Por Daniel Jándula. Oct. 2012
Nada más aparecer el libro, este fue devorado por Horacio Vázquez-Rial (1947-2012), quien quedó profundamente impactado al reconocer en el original diversos puntos en común con su biografía. Realizó un trabajo de traducción con epílogo apasionado incluido, que quedó recogido en una edición de 2009 de la editorial La otra orilla. Horacio leyó a Styron, que a su vez leyó a Camus, y ambos meditaron sobre el mito de Sísifo, con el temor a la siguiente recaída, o la siguiente tanda de pastillas del Dr. Gold, y la idea de que la curación se imagina en el interior de un coche, en movimiento; ambos tuvieron la lucidez de hablar sin tapujos de su debilidad, ahondaron con valentía en sus gestos, en sus circunstancias vitales, reflexionaron sobre sus manías y contradicciones. Horacio lo hizo en sus libros (y los que tradujo y prologó también reflejan el carácter personal y literario), tanto como en el documental de Pablo Odell, «Sombra de la noche» en el que participó como guionista persiguiendo sus sombras, instinto olvidado por el mundo adulto. Sombras con consistencia de arcilla, del barro rojo que forma los cuerpos de los hombres… y sus pesadillas.
En la aproximación a la locura de Styron, Vázquez-Rial encontró relación entre subconsciente y obra, como cuando uno queda atrapado en la anagnórisis ante la creación rodeada de angustia, y al instante la diminuta ventana de luz por la que puede escapar. Puedo imaginar los ojos vidriosos de Horacio al tropezarse con un texto como el que sigue:
¿Cuáles eran los acontecimientos olvidados o enterrados que sugerían una explicación última de la depresión y de su florecimiento como locura?

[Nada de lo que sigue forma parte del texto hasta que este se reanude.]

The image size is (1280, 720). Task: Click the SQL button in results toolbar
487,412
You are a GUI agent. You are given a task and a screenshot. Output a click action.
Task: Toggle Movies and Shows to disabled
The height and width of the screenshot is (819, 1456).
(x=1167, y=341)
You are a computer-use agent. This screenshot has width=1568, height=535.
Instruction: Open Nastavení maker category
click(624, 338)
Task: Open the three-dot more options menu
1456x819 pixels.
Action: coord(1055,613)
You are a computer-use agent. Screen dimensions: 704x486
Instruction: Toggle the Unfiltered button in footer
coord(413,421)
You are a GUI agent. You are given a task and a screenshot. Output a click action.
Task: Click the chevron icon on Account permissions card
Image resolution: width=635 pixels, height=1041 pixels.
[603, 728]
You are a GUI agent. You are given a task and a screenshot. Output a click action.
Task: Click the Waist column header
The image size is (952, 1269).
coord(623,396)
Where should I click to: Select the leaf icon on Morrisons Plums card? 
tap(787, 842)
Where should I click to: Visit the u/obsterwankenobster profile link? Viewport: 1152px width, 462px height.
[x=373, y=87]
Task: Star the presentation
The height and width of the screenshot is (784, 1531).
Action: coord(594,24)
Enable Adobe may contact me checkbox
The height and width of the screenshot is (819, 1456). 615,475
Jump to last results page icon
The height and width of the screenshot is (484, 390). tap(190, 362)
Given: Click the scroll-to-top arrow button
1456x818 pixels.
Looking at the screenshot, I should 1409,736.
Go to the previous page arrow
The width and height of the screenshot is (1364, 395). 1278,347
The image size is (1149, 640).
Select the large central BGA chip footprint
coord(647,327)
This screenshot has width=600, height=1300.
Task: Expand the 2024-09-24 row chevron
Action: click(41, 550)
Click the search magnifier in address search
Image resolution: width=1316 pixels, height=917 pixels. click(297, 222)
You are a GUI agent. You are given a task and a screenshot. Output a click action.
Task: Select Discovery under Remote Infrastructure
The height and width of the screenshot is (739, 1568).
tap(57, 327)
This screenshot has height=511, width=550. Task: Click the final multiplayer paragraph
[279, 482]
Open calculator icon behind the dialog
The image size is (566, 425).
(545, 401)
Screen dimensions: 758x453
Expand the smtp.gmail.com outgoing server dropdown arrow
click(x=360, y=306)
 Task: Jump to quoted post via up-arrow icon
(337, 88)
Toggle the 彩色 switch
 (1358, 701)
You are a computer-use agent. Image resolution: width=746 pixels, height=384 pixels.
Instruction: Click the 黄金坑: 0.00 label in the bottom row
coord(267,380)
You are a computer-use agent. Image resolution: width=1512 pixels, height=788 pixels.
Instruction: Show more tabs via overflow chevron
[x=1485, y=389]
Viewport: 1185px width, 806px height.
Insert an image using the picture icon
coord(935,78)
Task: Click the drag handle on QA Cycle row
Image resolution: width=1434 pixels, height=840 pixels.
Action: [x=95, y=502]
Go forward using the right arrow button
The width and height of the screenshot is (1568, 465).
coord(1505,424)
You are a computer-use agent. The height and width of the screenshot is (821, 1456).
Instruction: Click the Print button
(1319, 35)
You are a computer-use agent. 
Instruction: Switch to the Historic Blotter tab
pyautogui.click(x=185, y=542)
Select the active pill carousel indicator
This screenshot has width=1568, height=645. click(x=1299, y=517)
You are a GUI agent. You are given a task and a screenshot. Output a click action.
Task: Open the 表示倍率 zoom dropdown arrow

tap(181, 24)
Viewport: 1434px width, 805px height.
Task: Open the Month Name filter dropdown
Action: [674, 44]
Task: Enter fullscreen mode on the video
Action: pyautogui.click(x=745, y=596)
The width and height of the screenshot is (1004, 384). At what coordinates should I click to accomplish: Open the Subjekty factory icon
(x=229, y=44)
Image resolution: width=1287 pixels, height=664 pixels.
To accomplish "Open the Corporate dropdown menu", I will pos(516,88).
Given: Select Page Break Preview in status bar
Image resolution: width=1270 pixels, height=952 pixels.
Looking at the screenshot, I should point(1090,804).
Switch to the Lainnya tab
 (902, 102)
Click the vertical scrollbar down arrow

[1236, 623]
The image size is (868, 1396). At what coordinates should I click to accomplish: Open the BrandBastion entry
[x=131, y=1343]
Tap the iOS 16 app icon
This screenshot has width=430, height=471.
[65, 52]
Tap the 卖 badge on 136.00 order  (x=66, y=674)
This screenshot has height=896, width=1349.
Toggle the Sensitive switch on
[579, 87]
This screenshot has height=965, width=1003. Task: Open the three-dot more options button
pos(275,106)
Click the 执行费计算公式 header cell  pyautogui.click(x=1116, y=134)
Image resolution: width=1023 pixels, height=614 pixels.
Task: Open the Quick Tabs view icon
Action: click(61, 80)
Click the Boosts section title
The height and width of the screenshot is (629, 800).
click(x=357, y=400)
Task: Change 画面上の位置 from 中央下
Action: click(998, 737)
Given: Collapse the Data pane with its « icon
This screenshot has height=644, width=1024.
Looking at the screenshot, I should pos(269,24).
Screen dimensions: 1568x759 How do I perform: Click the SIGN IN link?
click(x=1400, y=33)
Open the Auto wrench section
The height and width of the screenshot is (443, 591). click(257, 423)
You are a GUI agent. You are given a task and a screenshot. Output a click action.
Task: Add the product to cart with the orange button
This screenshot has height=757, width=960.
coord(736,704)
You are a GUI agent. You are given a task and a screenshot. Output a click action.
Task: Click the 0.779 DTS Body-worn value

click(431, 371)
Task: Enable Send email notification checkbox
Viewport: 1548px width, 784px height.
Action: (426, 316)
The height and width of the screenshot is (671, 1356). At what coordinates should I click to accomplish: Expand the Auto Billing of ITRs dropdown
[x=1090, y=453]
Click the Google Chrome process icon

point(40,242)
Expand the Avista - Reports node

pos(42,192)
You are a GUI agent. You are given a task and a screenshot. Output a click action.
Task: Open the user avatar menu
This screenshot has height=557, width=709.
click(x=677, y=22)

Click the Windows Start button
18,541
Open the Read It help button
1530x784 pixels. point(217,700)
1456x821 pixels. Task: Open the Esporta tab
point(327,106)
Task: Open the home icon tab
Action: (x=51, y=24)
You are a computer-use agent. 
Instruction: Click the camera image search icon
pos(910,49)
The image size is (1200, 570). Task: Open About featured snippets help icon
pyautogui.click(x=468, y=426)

Hasta el ataque de mi propio mal y su desenlace, nunca había prestado mucha atención a mi obra en términos de relación con el subconsciente, un área de investigación perteneciente a los detectives literarios. Pero cuando recobré la salud y me encontré en condiciones de reflexionar sobre el pasado a la luz de mi desgracia, empecé a ver con claridad cómo la depresión se había mantenido justo en los bordes exteriores de mi vida durante largos años.
En su epílogo, Horacio cuenta que después de seguir los pasos de Styron, lloró como nunca, comió y recuperó la sensibilidad en el paladar, y durmió como un bendito, con la liberación que sucede a un libro esclarecedor y a una prosa sencilla y significativa. Yo me crucé con el libro por casualidad, investigando en la faceta de traductor / hacedor de prólogos de Horacio. Y casi sin saberlo («nos empeñamos en no saber» concluye el epílogo) he hallado entre estas páginas una sabia reflexión acerca de los dañinos efectos colaterales del «duelo incompleto», como el que detectó Styron, sufrimos los lectores de Horacio, y en mi terreno personal tuve con la pérdida temprana de mi madre: duelo sin cerrar que condujo a un incremento de pensamientos suicidas y una hipocondría de las circunstancias, que llevaron a una insana y para nada realista búsqueda de la inmortalidad, creyendo equivocadamente que una obra escrita importante puede vencer a la muerte. Styron lo solucionó a tiempo, igual que Horacio, del mismo modo que otros no lo vieron. No obstante, en esa visible oscuridad siempre puede percibirse un pálpito de claridad.